Information provided:

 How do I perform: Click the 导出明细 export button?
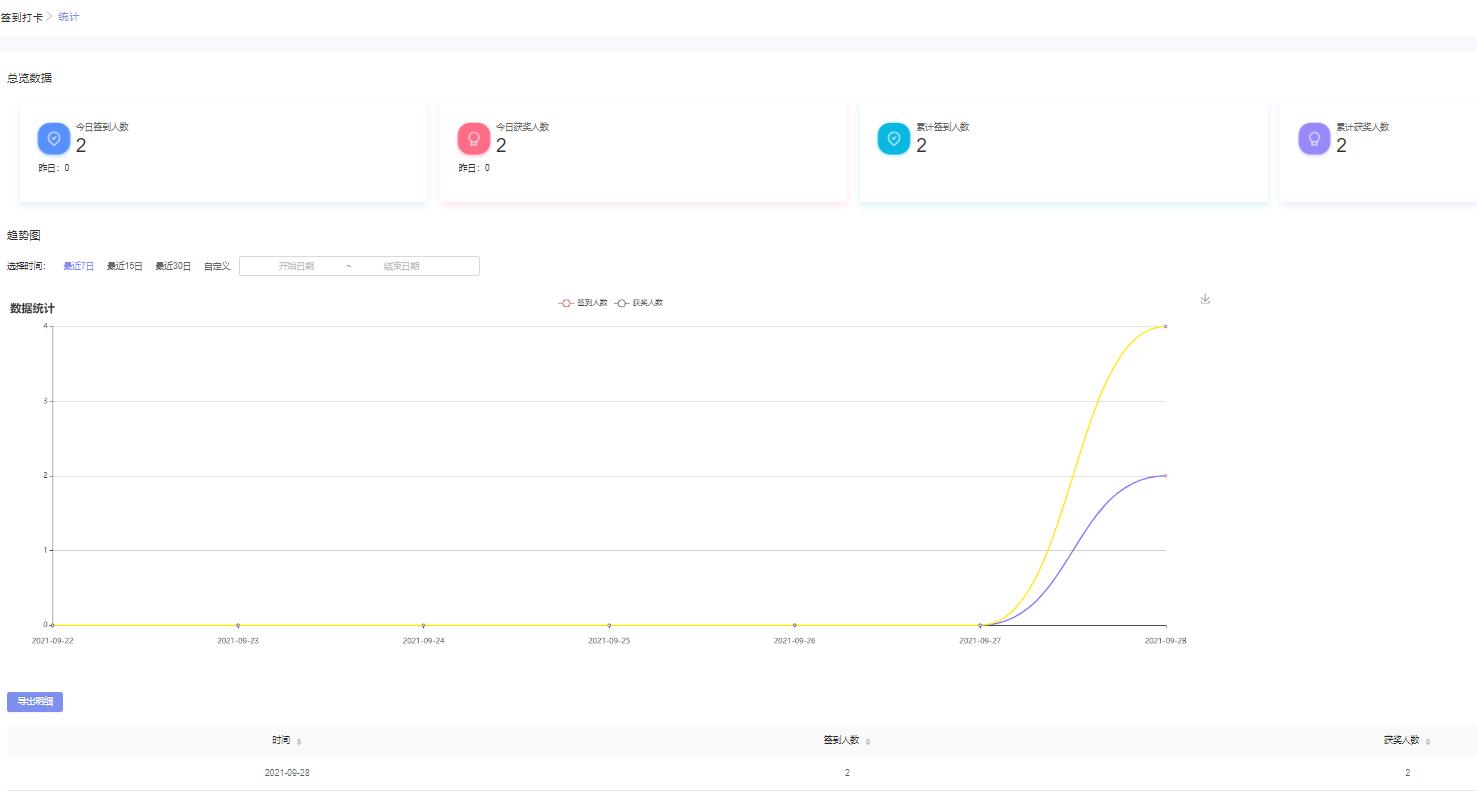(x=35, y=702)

* * *

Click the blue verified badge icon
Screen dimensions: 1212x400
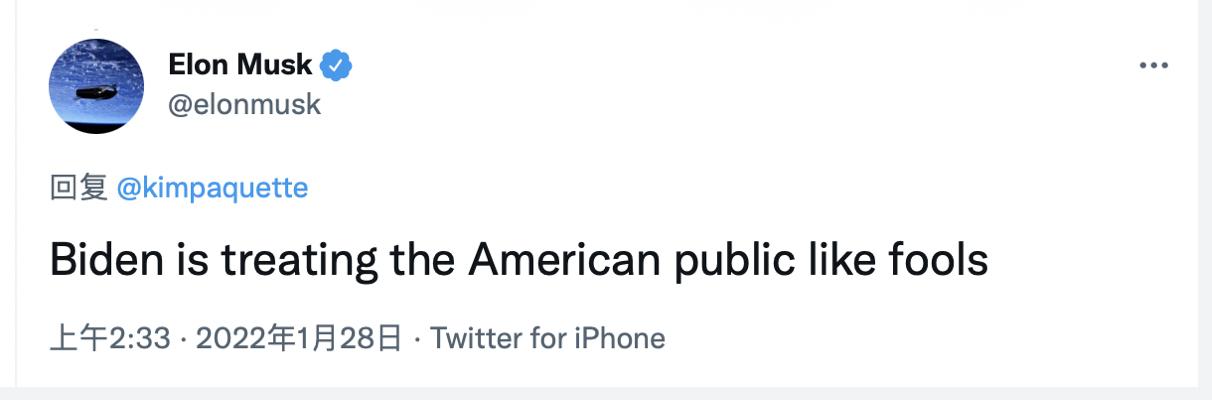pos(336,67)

==

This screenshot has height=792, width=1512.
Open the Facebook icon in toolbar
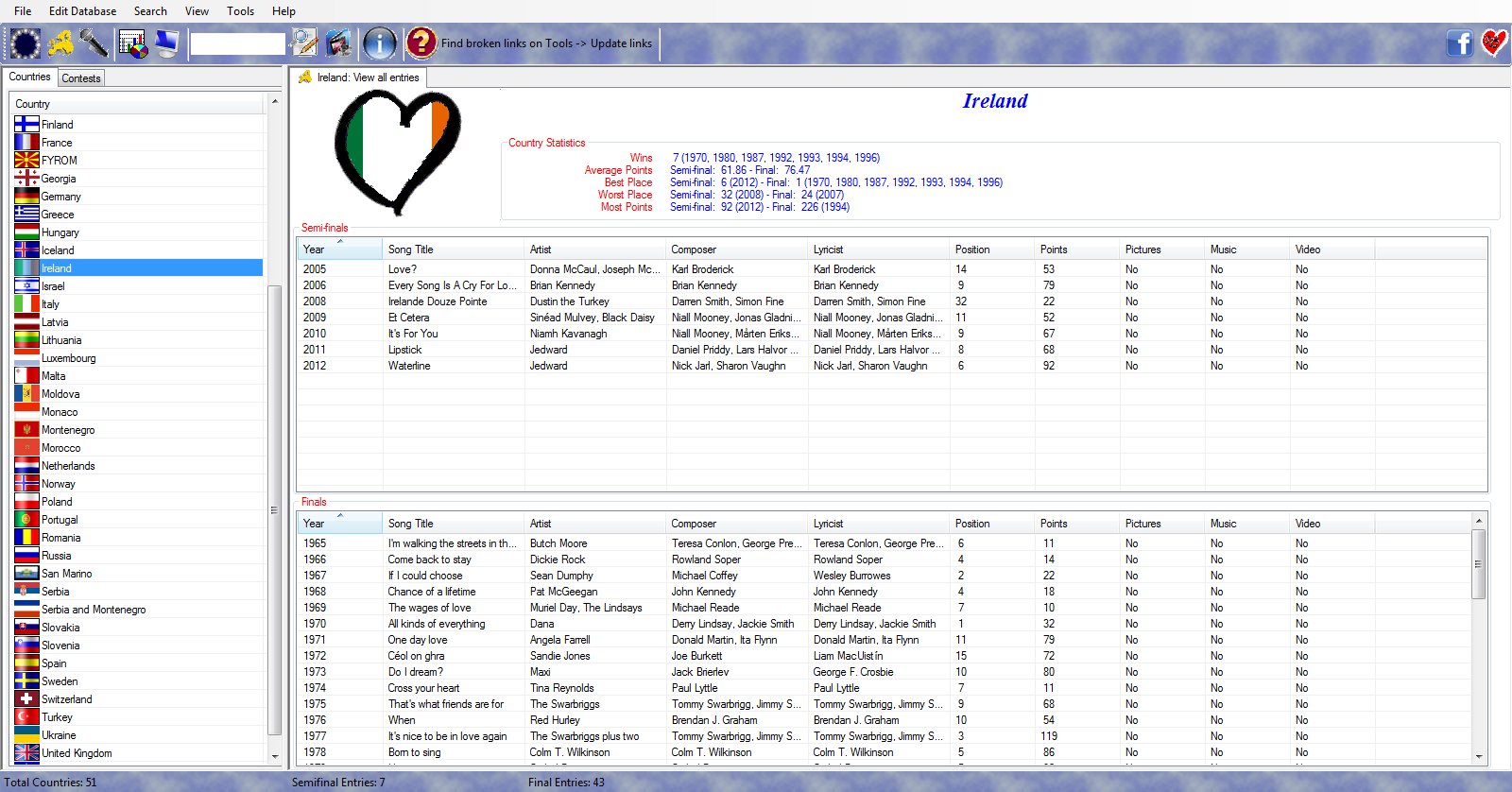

Work to be completed: Once you have found every line above holding the word "icon", copy those lines.

Task solution:
Click the blue verified badge icon
Open the Facebook icon in toolbar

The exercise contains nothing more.